Do No Significant Harm (DNSH)

Agriculture adaptation must not harm mitigation (practices must not increase net GHG emissions; no conversion of high-carbon stock land), water (irrigation must not deplete water bodies beyond sustainable yield; nutrient management plans required), circular economy (agricultural waste must be managed sustainably), pollution (fertilizer and pesticide use must comply with Integrated Pest Management and Nitrates Directive), and biodiversity (no habitat conversion, maintenance of landscape features, and pollinator-friendly practices).

LATAM Relevance

Agriculture is the economic backbone of much of LATAM and faces severe climate adaptation challenges — shifting rainfall patterns threaten Colombian coffee zones, drought impacts Brazilian soy and Argentine crops, and tropical livestock face increasing heat stress. EU-sourced agricultural products from LATAM must increasingly demonstrate EUDR compliance and climate resilience, making taxonomy-aligned adaptation investments a market access enabler.

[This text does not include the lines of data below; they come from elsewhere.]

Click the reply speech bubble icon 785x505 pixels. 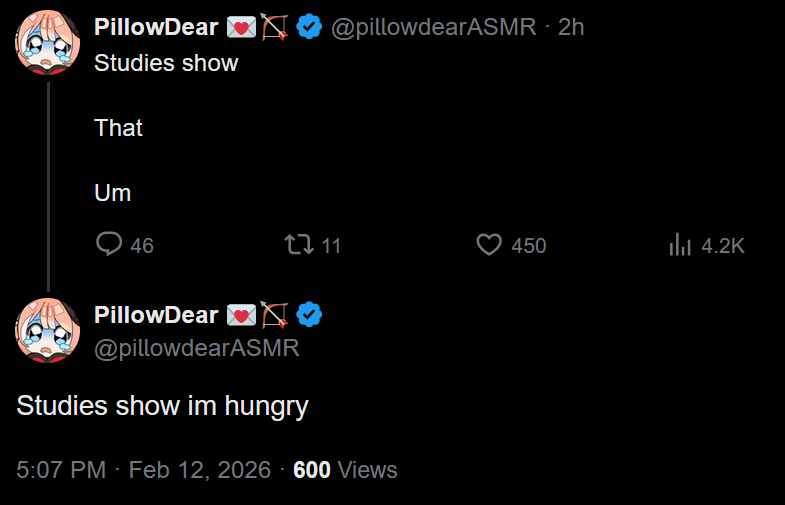click(x=109, y=244)

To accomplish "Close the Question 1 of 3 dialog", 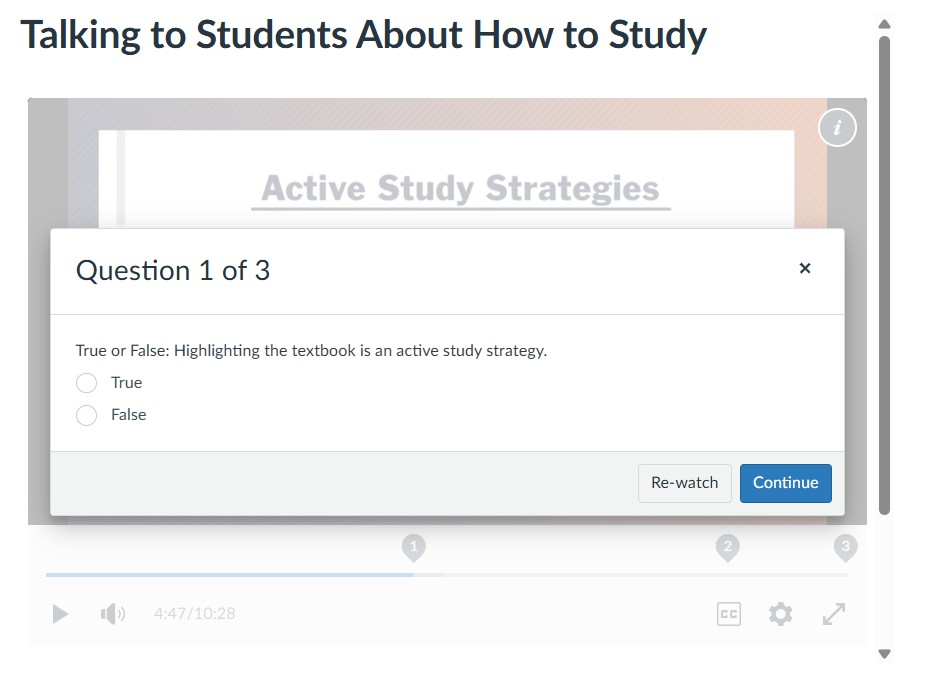I will pos(804,269).
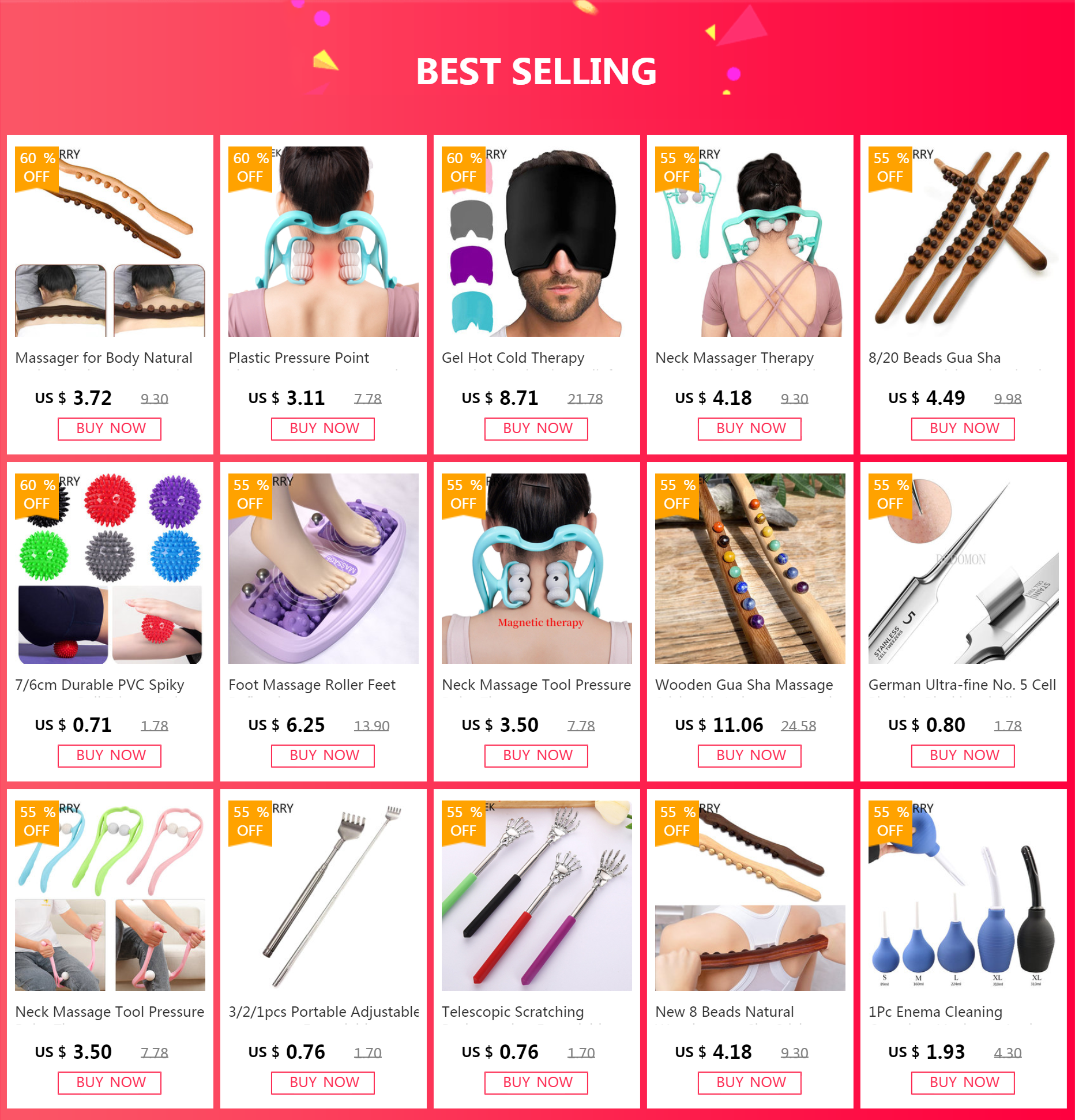Click the 60% OFF badge on the spiky balls
Viewport: 1075px width, 1120px height.
click(x=37, y=494)
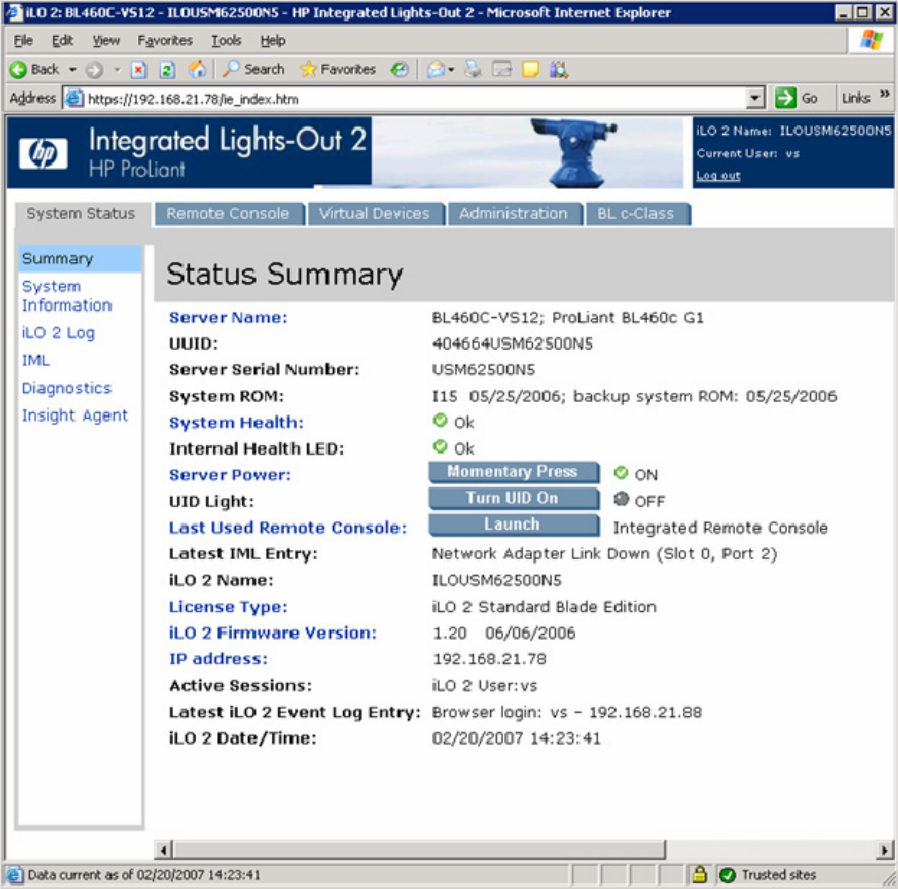The image size is (898, 889).
Task: Open the Tools menu
Action: click(226, 41)
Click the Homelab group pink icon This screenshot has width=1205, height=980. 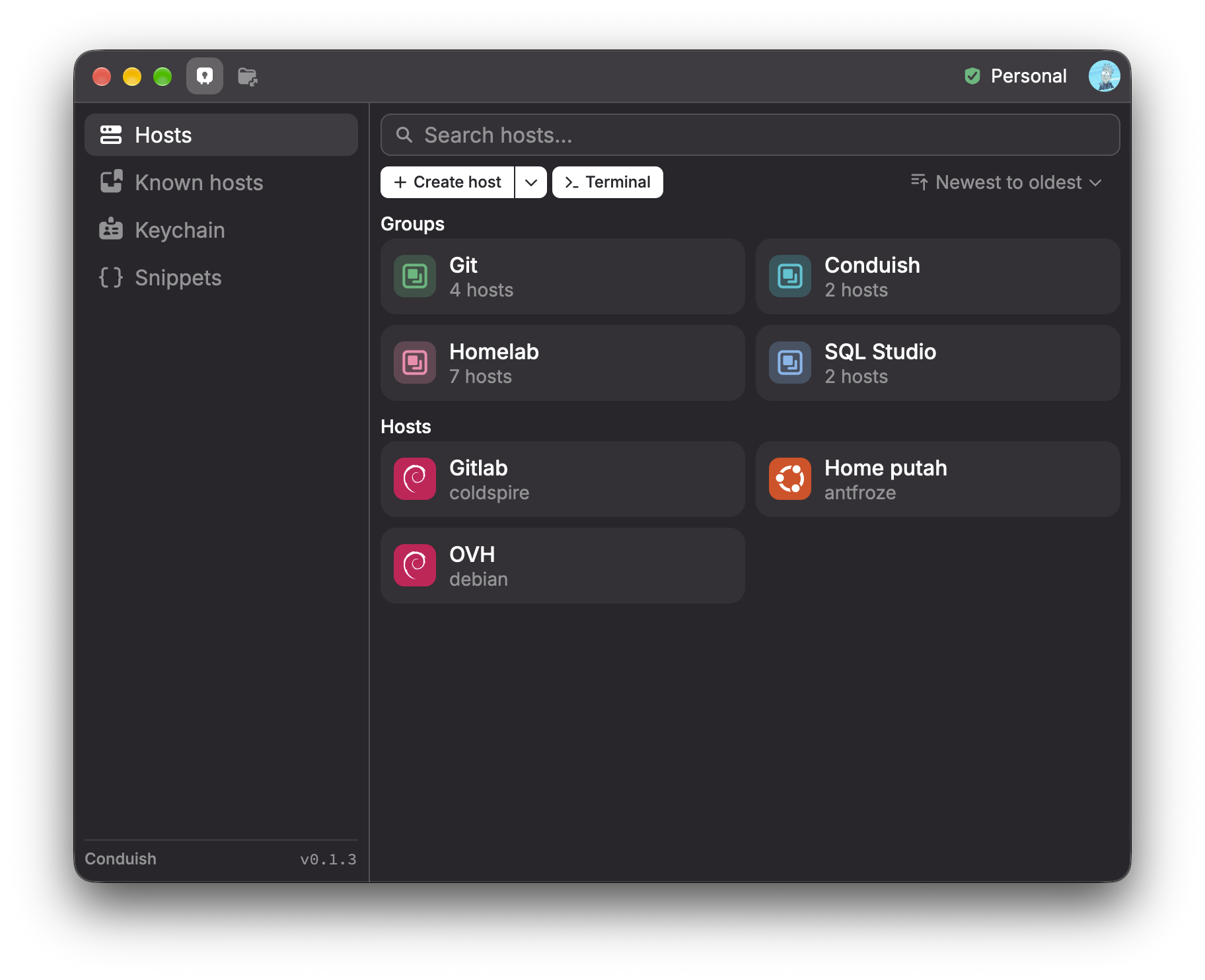coord(415,363)
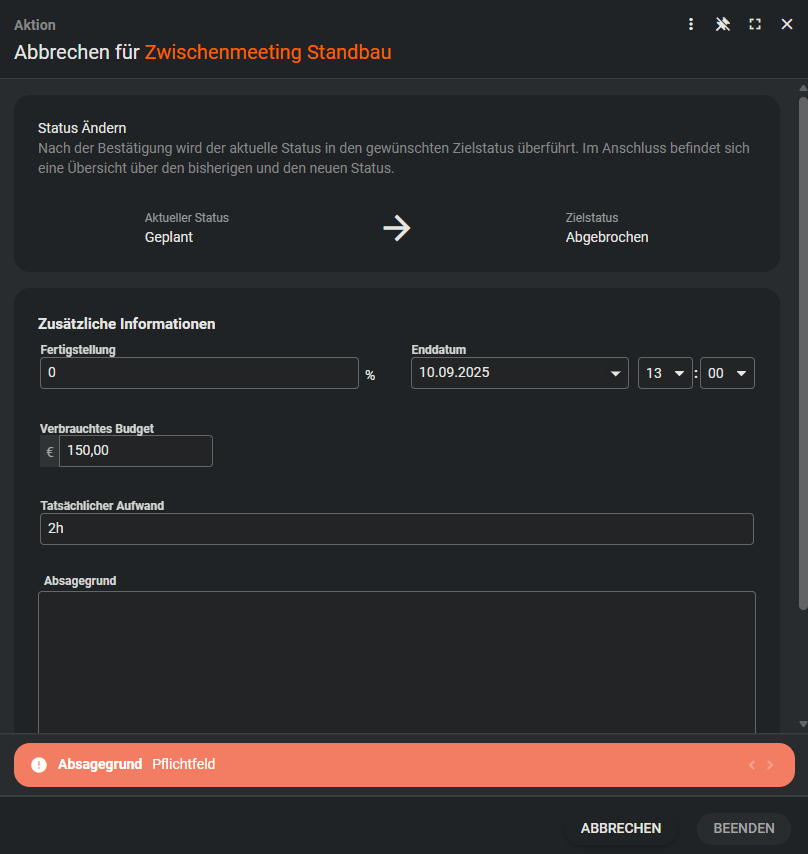Open the Enddatum date dropdown

(x=614, y=373)
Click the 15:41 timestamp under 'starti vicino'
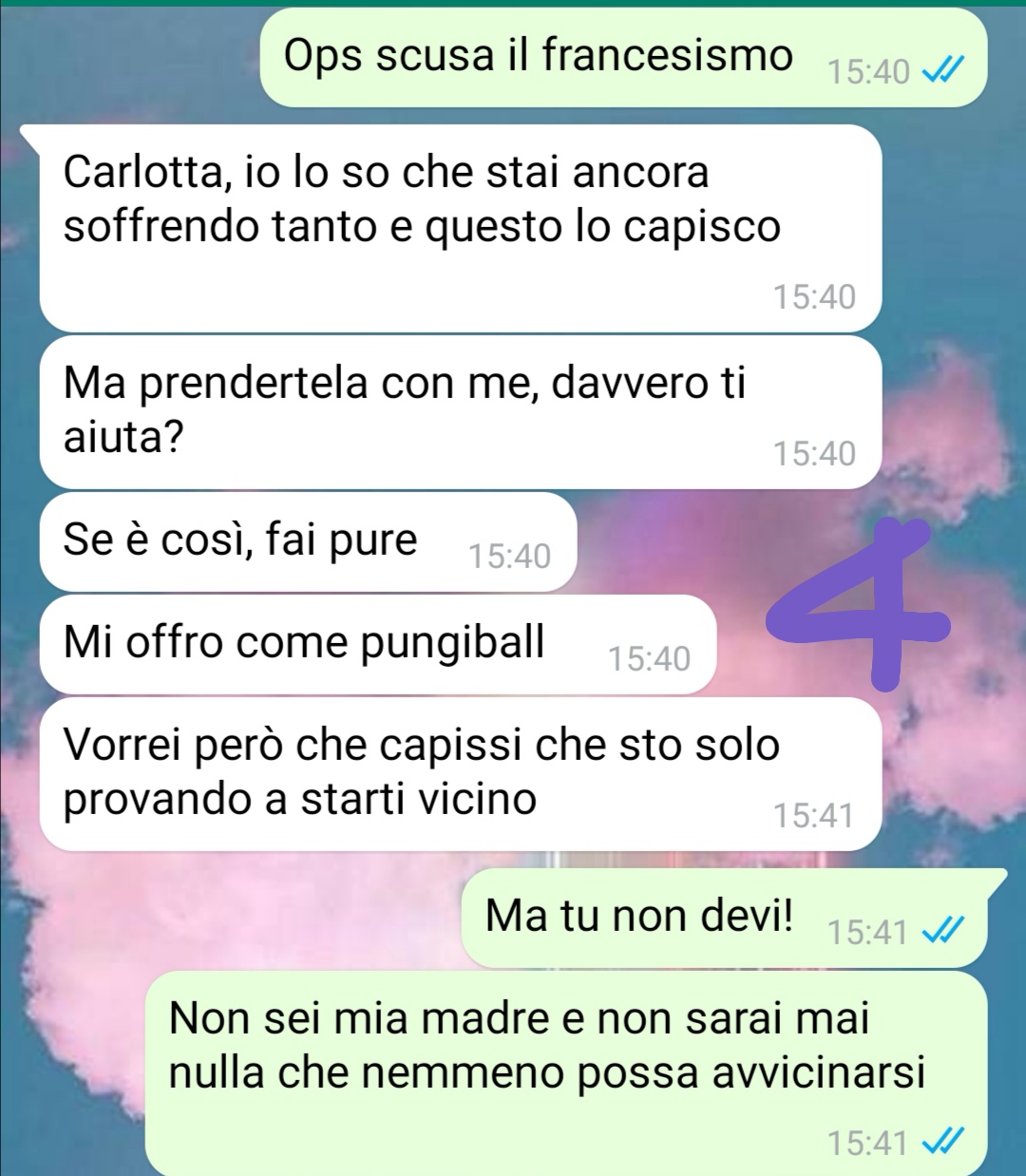This screenshot has height=1176, width=1026. coord(814,815)
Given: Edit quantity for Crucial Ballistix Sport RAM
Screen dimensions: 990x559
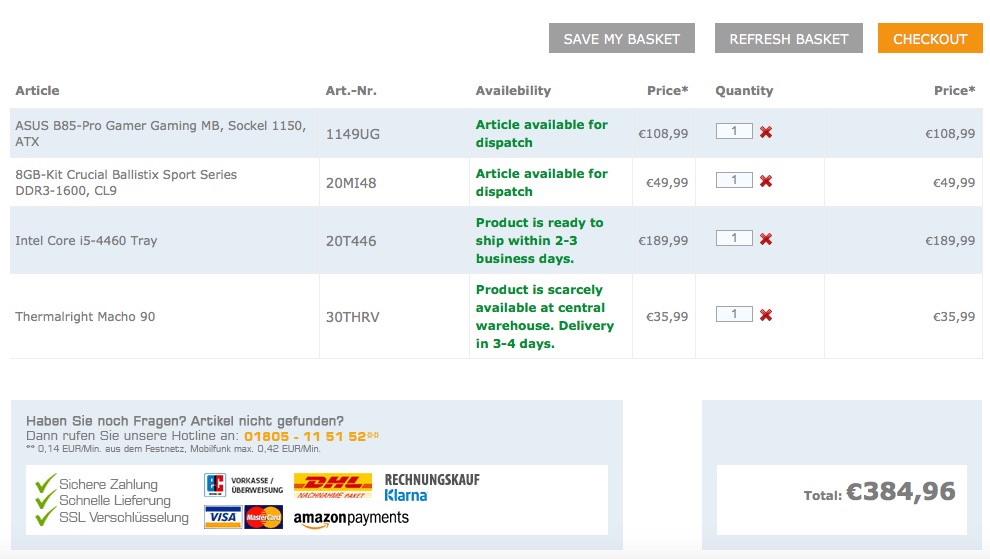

Colombia Green Finance Taxonomy Alignment

The TVC covers climate-resilient agriculture as a priority area, with particular emphasis on Colombian commodity crops (coffee, cacao, rice) and smallholder adaptation. Alignment is moderate — the TVC uses Colombian agronomic baselines (UPRA, ICA frameworks) rather than EU CAP conditionality. However, both frameworks share emphasis on water efficiency, soil health, and diversification, creating strong conceptual alignment despite methodological differences.

Cleantech Taxonomy Crosswalk

Maps to Cleantech Taxonomy sector AF (AFOLU) — nodes AF-CRP (crop systems), AF-LIV (livestock), AF-AGF (agroforestry), AF-IRR (irrigation). Cross-references with WW (Water) for agricultural water management and XS (Cross-Sectoral) for adaptation methodology.